Todo esto me parecía muy hermoso, pero con una objeción fundamental: que el más sólido fundamento de este mundo, su regla universal, fuese la betrización. La educación iba dirigida a que se considerase algo tan natural como el nacimiento y la muerte. Pero cuando supe por Eri cómo se aprendía en las escuelas la historia antigua, me invadió una cólera que me costó un gran esfuerzo vencer. Desde este punto de vista, eran tiempos de un mundo brutal, donde no se ponía límite a los nacimientos y se producían violentas catástrofes económicas y bélicas. Los logros de la civilización eran mencionados y se presentaban como expresión de aquellas fuerzas y tendencias que ayudaron a la humanidad a superar la oscuridad y la crueldad de aquella época. Frente a estos logros había la entonces generalizada tendencia de vivir a costa de otros. Aquello — se decía — que era muy difícil de alcanzar y que sólo ofrecía sus ventajas a muy pocas personas, y a la que conducía un camino lleno de peligros, renuncias, compromisos y derrotas morales, sólo compensados por los éxitos materiales, era en la actualidad algo cotidiano, fácil y seguro.

Asimismo resultaba fácil, al divulgar conocimientos generales, condenar numerosas características del pasado, como las guerras, por ejemplo — esto yo podía admitirlo —. Y la falta — ¡ total! — de política, divergencias, tensiones, conflictos internacionales (aunque al principio se antojaba asombroso y casi hacía pensar que existían, pero se silenciaban), tuve que considerarla un éxito y no un perjuicio. Lo que fue más difícil para mí en esta inversión de todos los valores se refería a mis circunstancias más íntimas, pues no había sido sólo Starck quien descartó las expediciones espaciales en su libro, escrito medio siglo antes de mi regreso. En este punto Eri, que terminó sus estudios arqueológicos, pudo aclararme muchas cosas. Ya las primeras generaciones betrizadas cambiaron radicalmente su actitud hacia la astronáutica, pero aún después del cambio de signos, del positivo al negativo, continuó siendo apasionada. Se opinaba que se había cometido un error trágico, cuyo punto culminante coincidió con los años de nuestra expedición, puesto que entonces se emprendieron muchas expediciones similares. Pero el error no estribaba solamente en los exiguos resultados que se obtenían de ellas ni en que la investigación fuera del sistema solar — que sólo aportó el descubrimiento en algunos planetas de formas de vegetación primitivas y en general desconocidas para nosotros — no condujo en un radio de varios años luz a ningún contacto con alguna civilización altamente desarrollada.

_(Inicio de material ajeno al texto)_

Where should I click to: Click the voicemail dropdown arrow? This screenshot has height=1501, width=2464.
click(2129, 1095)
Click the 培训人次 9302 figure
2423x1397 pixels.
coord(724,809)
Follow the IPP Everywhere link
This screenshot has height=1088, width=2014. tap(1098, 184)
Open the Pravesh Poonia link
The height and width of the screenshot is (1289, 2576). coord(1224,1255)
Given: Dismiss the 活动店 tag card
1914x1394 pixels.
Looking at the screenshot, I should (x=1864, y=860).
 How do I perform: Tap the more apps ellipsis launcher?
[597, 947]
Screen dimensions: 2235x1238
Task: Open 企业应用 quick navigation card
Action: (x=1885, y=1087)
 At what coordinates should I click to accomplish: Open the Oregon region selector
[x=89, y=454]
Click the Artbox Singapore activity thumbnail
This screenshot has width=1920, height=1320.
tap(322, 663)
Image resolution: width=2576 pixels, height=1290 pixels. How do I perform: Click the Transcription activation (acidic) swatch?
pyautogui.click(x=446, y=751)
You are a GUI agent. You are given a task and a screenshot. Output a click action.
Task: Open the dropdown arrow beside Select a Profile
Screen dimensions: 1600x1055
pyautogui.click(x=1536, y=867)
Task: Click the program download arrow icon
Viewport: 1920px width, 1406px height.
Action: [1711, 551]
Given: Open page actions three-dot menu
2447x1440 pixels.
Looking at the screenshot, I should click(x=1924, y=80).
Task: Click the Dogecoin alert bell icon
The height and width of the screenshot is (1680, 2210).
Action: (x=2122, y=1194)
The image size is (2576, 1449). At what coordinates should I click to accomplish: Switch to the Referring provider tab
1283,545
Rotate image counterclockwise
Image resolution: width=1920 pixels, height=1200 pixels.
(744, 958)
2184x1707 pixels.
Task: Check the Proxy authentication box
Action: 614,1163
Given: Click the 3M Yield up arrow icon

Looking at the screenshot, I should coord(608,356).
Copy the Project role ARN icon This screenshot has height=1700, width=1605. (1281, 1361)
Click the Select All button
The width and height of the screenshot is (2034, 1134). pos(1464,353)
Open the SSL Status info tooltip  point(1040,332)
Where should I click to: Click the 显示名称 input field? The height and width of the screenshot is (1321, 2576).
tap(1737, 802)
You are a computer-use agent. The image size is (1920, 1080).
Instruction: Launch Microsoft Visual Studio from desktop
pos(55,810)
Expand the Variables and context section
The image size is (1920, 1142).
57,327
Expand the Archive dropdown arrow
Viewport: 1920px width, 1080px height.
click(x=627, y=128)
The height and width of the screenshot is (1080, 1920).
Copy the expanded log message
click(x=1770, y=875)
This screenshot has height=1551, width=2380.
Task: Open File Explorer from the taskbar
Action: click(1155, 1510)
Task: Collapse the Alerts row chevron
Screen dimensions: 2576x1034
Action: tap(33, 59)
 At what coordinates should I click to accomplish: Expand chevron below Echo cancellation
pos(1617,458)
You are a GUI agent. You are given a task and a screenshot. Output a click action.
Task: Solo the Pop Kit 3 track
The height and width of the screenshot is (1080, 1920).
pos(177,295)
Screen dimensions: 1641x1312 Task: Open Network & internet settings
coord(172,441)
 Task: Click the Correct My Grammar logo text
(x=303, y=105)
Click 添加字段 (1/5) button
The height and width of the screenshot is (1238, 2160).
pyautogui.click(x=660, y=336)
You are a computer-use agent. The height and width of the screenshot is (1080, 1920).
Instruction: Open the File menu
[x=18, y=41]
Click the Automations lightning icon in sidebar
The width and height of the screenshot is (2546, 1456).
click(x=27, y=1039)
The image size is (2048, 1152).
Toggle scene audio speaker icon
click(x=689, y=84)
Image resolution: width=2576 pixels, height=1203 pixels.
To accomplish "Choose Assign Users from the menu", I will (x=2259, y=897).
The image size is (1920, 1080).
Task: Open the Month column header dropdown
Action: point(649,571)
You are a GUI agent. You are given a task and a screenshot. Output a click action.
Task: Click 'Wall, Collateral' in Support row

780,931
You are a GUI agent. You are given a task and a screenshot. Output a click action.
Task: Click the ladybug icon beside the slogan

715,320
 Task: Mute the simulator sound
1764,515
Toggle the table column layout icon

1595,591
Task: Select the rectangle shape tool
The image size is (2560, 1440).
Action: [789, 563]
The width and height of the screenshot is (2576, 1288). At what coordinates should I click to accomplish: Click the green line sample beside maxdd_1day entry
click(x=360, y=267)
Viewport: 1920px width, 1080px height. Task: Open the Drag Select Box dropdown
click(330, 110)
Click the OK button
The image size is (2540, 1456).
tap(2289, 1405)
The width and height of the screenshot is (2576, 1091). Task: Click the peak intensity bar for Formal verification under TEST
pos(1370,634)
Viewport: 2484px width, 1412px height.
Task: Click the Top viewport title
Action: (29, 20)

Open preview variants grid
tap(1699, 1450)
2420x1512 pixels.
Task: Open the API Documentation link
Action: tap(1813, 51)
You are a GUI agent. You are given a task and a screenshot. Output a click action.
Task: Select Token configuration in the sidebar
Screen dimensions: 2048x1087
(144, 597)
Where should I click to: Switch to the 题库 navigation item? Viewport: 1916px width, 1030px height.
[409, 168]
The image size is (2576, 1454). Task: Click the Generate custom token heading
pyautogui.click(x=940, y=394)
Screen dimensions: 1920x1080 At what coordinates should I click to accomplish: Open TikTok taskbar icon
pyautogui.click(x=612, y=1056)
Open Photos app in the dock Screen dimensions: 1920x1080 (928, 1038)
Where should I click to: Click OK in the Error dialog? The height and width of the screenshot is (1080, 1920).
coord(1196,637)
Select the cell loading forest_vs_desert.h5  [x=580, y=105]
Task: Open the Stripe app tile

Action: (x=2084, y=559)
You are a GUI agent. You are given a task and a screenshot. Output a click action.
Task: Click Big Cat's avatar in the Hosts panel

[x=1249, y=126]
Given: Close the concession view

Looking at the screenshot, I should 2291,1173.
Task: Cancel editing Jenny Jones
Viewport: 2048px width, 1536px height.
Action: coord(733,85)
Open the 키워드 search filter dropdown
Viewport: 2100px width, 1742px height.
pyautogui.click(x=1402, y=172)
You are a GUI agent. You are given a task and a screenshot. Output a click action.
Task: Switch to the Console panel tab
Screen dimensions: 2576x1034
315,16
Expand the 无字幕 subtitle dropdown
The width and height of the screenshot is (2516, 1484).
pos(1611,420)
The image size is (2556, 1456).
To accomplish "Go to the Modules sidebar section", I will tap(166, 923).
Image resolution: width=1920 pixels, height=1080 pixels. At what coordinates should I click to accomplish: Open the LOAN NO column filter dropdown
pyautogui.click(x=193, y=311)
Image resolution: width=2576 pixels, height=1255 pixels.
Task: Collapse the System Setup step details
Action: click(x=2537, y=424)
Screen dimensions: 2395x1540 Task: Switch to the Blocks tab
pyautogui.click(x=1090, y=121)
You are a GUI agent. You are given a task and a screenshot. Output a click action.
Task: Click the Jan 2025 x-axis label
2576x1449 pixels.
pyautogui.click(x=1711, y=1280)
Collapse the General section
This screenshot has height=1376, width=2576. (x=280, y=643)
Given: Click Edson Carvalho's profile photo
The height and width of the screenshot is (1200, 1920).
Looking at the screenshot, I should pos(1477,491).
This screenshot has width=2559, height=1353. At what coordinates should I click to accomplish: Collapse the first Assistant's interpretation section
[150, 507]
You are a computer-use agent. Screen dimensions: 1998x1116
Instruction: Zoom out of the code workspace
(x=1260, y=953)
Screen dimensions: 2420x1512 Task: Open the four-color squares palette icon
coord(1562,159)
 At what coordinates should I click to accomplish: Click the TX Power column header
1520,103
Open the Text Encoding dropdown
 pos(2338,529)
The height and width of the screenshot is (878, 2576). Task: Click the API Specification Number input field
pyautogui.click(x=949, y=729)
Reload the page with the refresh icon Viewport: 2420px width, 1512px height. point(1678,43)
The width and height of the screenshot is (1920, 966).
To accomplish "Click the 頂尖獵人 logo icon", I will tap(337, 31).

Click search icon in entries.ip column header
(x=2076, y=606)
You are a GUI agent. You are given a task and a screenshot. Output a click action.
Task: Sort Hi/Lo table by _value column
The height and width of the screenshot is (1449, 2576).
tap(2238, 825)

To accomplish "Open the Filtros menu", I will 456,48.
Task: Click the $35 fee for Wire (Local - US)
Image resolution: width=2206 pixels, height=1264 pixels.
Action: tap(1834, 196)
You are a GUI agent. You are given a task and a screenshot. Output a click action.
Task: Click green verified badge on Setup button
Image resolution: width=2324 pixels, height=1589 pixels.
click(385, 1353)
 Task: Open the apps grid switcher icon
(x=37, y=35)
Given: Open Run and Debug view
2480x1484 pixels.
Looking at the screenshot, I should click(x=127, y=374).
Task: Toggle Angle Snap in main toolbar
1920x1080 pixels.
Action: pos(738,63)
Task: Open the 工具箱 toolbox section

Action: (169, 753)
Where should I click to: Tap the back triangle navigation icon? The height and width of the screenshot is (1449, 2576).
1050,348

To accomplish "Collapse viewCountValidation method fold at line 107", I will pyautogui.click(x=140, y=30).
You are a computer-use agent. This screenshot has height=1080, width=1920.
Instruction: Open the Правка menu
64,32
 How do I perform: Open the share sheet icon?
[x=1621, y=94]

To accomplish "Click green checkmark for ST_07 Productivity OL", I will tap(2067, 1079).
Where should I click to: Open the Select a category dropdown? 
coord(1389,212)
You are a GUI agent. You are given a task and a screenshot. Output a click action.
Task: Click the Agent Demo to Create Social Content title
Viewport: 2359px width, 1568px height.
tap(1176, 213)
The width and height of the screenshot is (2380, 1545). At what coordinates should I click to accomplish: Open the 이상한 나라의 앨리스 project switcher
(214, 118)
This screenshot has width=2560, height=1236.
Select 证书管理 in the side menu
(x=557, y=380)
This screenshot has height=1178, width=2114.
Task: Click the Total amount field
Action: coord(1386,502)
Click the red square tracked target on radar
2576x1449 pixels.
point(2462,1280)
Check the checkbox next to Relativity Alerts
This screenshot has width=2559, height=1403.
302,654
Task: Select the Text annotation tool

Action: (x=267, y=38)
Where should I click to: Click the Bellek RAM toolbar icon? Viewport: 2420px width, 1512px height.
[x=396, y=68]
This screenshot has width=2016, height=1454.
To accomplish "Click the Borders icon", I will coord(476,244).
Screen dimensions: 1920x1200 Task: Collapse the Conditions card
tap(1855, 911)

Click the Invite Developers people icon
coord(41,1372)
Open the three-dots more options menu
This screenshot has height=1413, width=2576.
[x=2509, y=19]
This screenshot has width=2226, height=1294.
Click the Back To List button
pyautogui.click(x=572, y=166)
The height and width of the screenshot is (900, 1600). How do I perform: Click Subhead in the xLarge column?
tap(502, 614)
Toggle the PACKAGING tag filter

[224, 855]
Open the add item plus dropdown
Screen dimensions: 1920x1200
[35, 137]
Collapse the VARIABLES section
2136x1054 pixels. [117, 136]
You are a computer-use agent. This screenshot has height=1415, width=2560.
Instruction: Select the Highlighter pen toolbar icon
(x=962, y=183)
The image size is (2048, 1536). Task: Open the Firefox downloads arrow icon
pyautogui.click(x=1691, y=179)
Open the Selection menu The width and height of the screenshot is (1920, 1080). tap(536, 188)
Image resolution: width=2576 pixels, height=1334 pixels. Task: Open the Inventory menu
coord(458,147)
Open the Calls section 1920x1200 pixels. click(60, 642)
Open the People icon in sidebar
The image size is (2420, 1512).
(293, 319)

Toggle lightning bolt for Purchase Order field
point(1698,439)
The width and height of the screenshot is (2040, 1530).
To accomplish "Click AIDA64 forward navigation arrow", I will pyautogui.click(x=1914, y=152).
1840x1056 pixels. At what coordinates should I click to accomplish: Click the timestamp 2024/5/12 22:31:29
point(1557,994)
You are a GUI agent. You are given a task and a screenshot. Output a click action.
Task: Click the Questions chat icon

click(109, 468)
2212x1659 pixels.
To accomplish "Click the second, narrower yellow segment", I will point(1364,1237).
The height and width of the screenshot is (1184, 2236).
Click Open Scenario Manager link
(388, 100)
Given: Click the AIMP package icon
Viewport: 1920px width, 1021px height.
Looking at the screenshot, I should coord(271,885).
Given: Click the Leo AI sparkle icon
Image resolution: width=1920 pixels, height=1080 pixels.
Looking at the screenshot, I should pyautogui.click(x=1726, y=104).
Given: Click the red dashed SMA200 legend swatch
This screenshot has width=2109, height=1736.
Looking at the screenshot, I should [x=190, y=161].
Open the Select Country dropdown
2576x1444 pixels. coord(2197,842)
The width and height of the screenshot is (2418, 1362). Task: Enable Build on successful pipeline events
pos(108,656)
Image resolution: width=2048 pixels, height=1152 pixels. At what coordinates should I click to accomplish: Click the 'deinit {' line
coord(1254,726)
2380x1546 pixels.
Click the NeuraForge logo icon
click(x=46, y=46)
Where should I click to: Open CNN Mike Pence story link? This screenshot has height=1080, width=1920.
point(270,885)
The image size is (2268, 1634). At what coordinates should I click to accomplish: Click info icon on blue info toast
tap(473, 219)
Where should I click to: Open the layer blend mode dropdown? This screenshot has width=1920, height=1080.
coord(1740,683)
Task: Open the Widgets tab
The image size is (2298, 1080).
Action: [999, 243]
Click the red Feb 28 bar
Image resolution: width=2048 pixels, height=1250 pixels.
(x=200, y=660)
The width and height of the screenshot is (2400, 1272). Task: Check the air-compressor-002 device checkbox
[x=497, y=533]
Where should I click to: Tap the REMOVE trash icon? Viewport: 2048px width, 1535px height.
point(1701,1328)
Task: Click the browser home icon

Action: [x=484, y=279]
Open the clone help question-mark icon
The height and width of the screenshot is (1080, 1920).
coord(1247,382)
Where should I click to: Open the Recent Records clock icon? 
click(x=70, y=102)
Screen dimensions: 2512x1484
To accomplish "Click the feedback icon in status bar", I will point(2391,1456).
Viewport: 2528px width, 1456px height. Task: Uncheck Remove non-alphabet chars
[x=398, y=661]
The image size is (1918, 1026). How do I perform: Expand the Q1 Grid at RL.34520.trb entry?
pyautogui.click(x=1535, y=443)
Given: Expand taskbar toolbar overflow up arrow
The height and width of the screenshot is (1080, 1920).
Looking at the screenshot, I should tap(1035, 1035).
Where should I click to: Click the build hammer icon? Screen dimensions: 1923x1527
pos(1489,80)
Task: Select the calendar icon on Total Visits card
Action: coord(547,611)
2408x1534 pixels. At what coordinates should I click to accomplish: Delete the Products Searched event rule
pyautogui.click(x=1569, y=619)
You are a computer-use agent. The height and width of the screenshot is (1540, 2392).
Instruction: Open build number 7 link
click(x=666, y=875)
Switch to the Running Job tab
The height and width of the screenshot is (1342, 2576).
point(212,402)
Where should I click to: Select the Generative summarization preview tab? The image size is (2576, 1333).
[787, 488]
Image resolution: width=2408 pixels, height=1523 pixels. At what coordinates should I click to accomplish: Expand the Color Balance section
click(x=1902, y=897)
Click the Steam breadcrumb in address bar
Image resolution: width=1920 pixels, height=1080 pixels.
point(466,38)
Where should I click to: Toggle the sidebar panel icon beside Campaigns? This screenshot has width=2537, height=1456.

Ni siquiera se consideró lo peor que la terrible duración de estos viajes — puesto que cada vez sus objetivos se encontraban más alejados — tenía que convertir a las tripulaciones de las naves espaciales, estos representantes de la Tierra, en un puñado de seres infelices, mortalmente atormentados, que necesitarían tras su aterrizaje — aquí o allí — intensos cuidados en su convalecencia; ni que la decisión de enviar al espacio o estos exaltados era insensata y cruel. Fue considerado lo esencial el hecho de que la Tierra quisiera conquistar el cosmos, pese a no haber hecho lo suficiente para sí misma. Como si no resultara evidente que tan heroicos vuelos no podrían aliviar jamás los ilimitados sufrimientos, las injusticias, los temores y el hambre de la humanidad.